*Reading text*
▬▬▬▬▬▬

Hauber fellows have the advantage of delving into problems on a level they cannot always experience in the classroom, he said. “They are trying to answer real-world questions,” he explained, “and there’s no answer key in the back of a book. The students gain a ton from this level of hands-on experience.”
Dr. Auer noted that fellows have produced academically solid work that is making an impact in various fields. Well more than half the Hauber fellowships he mentored led to conference presentations, said Auer, who most recently presented a paper at the National Statistics Conference based on work he did with a Hauber fellow in 2012.
“In one case,” he said with pride, “we actually had a publication in a statistical magazine.”
Research topics completed by 2017 Hauber fellows included assessing air quality in urban and green spaces in Baltimore City, examining black tea’s influence on cytokine secretion and investigating the magnetic effects on neutrino masses.

▬▬▬▬▬▬

*Data for analysis*
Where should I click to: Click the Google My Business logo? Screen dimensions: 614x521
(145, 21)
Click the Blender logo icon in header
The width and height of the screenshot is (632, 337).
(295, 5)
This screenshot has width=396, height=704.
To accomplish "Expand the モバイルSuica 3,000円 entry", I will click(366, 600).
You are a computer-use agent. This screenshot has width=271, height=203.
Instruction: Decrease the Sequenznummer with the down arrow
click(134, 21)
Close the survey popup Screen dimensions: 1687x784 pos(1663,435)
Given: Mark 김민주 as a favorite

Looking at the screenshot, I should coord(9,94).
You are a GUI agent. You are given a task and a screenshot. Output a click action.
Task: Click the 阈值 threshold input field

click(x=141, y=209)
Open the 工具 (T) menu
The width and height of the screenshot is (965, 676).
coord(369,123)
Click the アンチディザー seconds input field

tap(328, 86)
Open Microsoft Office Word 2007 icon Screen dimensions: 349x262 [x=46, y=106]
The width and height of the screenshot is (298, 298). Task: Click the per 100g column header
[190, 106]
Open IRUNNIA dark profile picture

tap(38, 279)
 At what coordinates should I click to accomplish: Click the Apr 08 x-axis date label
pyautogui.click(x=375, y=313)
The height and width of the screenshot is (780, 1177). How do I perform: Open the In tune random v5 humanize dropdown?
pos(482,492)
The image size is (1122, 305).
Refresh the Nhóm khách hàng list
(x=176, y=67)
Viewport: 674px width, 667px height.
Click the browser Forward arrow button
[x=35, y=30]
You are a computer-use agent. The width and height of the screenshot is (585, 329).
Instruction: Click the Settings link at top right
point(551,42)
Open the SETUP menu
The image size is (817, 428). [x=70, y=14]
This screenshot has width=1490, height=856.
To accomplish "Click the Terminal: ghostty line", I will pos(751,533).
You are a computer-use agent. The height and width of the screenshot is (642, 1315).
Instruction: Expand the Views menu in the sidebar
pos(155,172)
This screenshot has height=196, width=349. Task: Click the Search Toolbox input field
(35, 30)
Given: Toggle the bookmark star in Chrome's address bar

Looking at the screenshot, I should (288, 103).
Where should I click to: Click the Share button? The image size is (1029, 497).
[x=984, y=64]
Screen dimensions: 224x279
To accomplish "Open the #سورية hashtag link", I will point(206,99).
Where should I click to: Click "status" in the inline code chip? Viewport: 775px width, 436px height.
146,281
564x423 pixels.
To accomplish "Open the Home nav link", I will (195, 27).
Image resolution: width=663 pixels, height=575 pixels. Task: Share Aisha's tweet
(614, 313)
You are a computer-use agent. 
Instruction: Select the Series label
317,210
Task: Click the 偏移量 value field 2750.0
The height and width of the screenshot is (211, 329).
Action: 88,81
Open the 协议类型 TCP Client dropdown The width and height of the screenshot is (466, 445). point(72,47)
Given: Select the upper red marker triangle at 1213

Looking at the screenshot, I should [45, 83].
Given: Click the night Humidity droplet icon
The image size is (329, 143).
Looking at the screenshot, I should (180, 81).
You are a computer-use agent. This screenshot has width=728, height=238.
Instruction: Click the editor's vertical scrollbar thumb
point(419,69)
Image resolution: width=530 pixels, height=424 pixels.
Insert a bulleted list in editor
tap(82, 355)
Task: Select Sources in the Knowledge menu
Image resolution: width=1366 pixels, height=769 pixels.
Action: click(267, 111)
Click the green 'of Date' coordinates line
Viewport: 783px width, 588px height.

▬▬▬▬▬▬

*Work request 1*
Rewrite the paragraph of the Hauber fellowship text that begins "Dr. Auer noted that" as a short bulleted list, keeping its main facts.
*Work request 2*
Carry on the Hauber fellowship text from its last sentence.

*Written response 1*
- Dr. Auer says fellows have produced academically solid work that is making an impact in various fields.
- Well more than half the Hauber fellowships he mentored led to conference presentations.
- Most recently, he presented a paper at the National Statistics Conference based on work he did with a Hauber fellow in 2012.

*Written response 2*
Yon Su Kim, a 20-year-old junior from Maryland, used computers to make the investigation of Medieval Latin texts more accessible. Kim wrote code to search the entire corpus of Latin texts that have been transcribed by Loyola students. Her research dovetails with the work of another Hauber fellow and Loyola junior, Nicole Schneider, who completed a segmentation and analysis of handwritten medieval text for automatic indexing.
“Even though there are millions of Latin words out there, researchers tend to gravitate to the places where we know content can be found,” said Jeffrey Witt, Ph.D., professor of philosophy who mentored Kim and Schneider. Roger Eastman, Ph.D., of the computer science department also mentored the two students throughout their fellowships.
“It’s kind of like being in the dark,” Dr. Witt said. “No one reader can ever read that entire corpus.”
Kim’s research allows documents to be retrieved via a ranking system based on the similarity of certain words to a target document.
“This is a way of letting the computer pull in relevant text from billions of words,” Witt said. “Without machine help, that darkness will always remain unexplored.”
Kim was happy to work on an interdisciplinary project. “I’m not really interested in philosophy,” Kim admitted, “but I’m a computer scientist, and this was a project that took a bit of computer science and philosophy. I’m interested in learning new things, so I decided to explore this topic.”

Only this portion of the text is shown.